» Aim of the exercise
Put the data from its first line through the line containing "The height and" into a numbered list, skipping any blank lines.

================================

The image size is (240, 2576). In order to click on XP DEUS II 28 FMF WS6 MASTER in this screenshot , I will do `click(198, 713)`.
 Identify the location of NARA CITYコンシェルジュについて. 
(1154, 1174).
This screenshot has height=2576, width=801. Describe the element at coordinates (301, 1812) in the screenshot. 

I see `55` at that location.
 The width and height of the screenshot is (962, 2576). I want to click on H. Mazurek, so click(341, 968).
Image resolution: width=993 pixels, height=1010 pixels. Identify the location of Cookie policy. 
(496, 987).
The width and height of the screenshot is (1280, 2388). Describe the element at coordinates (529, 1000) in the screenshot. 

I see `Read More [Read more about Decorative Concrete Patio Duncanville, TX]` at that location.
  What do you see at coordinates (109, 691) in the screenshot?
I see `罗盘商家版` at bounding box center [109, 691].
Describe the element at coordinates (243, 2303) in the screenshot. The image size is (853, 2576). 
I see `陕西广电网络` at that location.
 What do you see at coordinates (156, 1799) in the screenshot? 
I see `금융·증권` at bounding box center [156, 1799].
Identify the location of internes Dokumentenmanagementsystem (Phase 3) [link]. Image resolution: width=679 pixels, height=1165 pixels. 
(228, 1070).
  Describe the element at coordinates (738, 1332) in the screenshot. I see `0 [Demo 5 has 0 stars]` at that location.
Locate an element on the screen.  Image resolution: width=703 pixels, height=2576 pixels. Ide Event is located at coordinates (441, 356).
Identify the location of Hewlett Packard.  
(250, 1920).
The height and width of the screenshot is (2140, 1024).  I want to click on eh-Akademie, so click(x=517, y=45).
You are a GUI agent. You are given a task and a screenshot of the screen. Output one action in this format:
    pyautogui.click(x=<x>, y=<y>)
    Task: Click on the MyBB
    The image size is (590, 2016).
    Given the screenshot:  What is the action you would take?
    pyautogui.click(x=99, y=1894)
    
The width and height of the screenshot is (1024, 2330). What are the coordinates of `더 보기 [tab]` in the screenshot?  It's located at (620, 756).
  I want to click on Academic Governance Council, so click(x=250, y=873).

================================

» The response
1. The image size is (240, 2576). In order to click on XP DEUS II 28 FMF WS6 MASTER in this screenshot , I will do `click(198, 713)`.
2.  Identify the location of NARA CITYコンシェルジュについて. 
3. (1154, 1174).
4. This screenshot has height=2576, width=801. Describe the element at coordinates (301, 1812) in the screenshot. 
5. I see `55` at that location.
6.  The width and height of the screenshot is (962, 2576). I want to click on H. Mazurek, so click(341, 968).
7. Image resolution: width=993 pixels, height=1010 pixels. Identify the location of Cookie policy. 
8. (496, 987).
9. The width and height of the screenshot is (1280, 2388). Describe the element at coordinates (529, 1000) in the screenshot. 
10. I see `Read More [Read more about Decorative Concrete Patio Duncanville, TX]` at that location.
11.   What do you see at coordinates (109, 691) in the screenshot?
12. I see `罗盘商家版` at bounding box center [109, 691].
13. Describe the element at coordinates (243, 2303) in the screenshot. The image size is (853, 2576). 
14. I see `陕西广电网络` at that location.
15.  What do you see at coordinates (156, 1799) in the screenshot? 
16. I see `금융·증권` at bounding box center [156, 1799].
17. Identify the location of internes Dokumentenmanagementsystem (Phase 3) [link]. Image resolution: width=679 pixels, height=1165 pixels. 
18. (228, 1070).
19.   Describe the element at coordinates (738, 1332) in the screenshot. I see `0 [Demo 5 has 0 stars]` at that location.
20. Locate an element on the screen.  Image resolution: width=703 pixels, height=2576 pixels. Ide Event is located at coordinates (441, 356).
21. Identify the location of Hewlett Packard.  
22. (250, 1920).
23. The height and width of the screenshot is (2140, 1024).  I want to click on eh-Akademie, so click(x=517, y=45).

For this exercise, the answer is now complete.